Lors de conjonctures économiques difficiles, tailler à la serpe dans les budgets marketing-communication est un réflexe facile, ancré dans la peur et une vision à court terme. Ces budgets deviennent la variable d’ajustement car, à contrario de la plupart des autres postes, ils n’ont rien de juridiquement ou de fiscalement obligatoire. Le « hic » est que c’est justement lorsque l’activité et les revenus baissent qu’il faut renforcer les budgets et les actions marketing afin d’être en amont de la vague de la reprise. « Attendre », c’est rater le coche, pérenniser une situation fragile, risquer d’avoir à réduire la masse salariale et ainsi de suite. Un cercle vicieux.

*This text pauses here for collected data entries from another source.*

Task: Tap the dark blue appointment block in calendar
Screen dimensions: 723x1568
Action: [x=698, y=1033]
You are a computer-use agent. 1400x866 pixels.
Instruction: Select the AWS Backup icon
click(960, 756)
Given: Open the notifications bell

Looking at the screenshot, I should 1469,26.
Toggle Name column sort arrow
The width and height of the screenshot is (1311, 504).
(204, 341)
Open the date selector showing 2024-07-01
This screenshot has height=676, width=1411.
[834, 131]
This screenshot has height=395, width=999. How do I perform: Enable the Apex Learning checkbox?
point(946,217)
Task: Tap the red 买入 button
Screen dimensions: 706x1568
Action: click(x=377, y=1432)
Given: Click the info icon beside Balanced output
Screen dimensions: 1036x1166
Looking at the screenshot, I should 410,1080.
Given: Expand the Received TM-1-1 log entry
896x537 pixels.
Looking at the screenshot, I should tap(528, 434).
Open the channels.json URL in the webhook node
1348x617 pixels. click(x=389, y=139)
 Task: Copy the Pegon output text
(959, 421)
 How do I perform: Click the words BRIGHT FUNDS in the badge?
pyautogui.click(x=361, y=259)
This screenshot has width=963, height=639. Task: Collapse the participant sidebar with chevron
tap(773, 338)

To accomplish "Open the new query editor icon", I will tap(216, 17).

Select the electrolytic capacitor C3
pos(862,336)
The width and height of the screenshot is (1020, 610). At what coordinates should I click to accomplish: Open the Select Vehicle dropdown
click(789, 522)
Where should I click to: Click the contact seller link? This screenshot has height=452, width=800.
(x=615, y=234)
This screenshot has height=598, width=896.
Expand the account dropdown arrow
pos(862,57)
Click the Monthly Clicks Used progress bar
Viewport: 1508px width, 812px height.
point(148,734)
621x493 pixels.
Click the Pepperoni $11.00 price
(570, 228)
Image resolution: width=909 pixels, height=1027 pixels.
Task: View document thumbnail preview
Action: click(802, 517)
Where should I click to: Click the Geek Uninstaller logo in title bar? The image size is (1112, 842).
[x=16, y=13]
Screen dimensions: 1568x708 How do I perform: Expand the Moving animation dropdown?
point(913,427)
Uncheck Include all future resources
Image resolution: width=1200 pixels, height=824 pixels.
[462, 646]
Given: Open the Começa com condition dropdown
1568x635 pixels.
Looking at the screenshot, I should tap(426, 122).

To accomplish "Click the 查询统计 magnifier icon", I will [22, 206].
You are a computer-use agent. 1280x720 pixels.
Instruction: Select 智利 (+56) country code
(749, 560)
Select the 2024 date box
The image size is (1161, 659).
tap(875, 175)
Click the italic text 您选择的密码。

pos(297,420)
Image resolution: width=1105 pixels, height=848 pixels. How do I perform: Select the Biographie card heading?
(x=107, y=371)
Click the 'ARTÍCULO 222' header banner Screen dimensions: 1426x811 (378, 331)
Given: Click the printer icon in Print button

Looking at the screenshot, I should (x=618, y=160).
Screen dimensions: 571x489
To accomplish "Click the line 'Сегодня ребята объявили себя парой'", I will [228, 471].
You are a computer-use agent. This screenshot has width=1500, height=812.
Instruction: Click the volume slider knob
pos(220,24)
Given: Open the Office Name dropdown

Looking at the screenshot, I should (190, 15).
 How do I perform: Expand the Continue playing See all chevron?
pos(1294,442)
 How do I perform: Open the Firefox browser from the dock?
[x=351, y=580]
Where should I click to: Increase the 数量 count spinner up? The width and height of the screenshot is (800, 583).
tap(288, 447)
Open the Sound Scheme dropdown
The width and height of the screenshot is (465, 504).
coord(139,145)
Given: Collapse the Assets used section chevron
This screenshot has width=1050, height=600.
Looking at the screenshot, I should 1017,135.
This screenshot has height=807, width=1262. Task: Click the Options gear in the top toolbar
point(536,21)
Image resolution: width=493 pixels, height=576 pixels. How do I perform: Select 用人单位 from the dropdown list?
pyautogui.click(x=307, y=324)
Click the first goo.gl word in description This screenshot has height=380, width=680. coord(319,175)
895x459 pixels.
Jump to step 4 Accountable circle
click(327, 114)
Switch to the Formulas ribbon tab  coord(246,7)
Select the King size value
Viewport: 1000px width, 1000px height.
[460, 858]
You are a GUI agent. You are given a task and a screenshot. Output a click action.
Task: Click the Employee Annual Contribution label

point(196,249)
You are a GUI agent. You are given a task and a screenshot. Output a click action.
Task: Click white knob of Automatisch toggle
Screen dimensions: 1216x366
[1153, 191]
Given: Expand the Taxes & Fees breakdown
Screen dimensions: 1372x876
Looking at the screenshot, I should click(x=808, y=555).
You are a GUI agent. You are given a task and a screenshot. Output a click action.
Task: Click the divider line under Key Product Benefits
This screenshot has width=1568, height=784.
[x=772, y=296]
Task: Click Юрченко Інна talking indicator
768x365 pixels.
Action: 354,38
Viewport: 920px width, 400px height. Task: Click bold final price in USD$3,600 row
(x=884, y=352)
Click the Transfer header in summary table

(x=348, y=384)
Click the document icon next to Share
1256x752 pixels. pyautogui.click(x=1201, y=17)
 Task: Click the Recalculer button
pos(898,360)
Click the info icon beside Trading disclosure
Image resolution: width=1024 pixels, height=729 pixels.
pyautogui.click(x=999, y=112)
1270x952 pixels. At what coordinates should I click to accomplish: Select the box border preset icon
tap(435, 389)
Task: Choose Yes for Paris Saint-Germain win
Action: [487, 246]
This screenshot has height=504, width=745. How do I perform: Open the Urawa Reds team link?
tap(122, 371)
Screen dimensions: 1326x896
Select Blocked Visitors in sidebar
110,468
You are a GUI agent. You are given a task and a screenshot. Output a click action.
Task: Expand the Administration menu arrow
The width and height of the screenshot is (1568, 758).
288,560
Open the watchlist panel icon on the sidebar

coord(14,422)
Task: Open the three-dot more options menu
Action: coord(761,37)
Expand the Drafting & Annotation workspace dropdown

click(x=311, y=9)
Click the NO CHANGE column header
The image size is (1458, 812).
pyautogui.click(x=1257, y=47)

Ces réductions budgétaires quasi-inédites ont également des répercussions directes sur des milliers de TPE et indépendants qui fournissent l’essentiel des prestations externalisées, que ce soit par les entreprises (clientes finales) ou les agences (intermédiaires), qui ont déjà pris la crise de la Covid de plein fouet et qui ne ressentent pas (encore ?) les affirmations du gouvernement que « la reprise est là ». Ces talentueuses petites structures seront-elles toujours en activité lorsqu’il faudra mettre les bouchées doubles pour rattraper le retard pris suite aux coupes dans les budgets marketing de 2021 ? Ne faudrait-il pas, qu’ensemble, entreprises et TPE explorent comment adapter besoins et offres, notamment si « 29 % des tâches précédemment effectuées par les agences ont été récupérées en interne au cours des 12 derniers mois seulement. » J’imagine qu’avec un bond de près de 30 % de charge de travail, certaines activités passent à la trappe ou ne sont pas réalisées dans les règles de l’art. Avec quelles conséquences, là aussi ? Des solutions existent, si tant est que ces parties prenantes puissent travailler ensemble en bonne intelligence.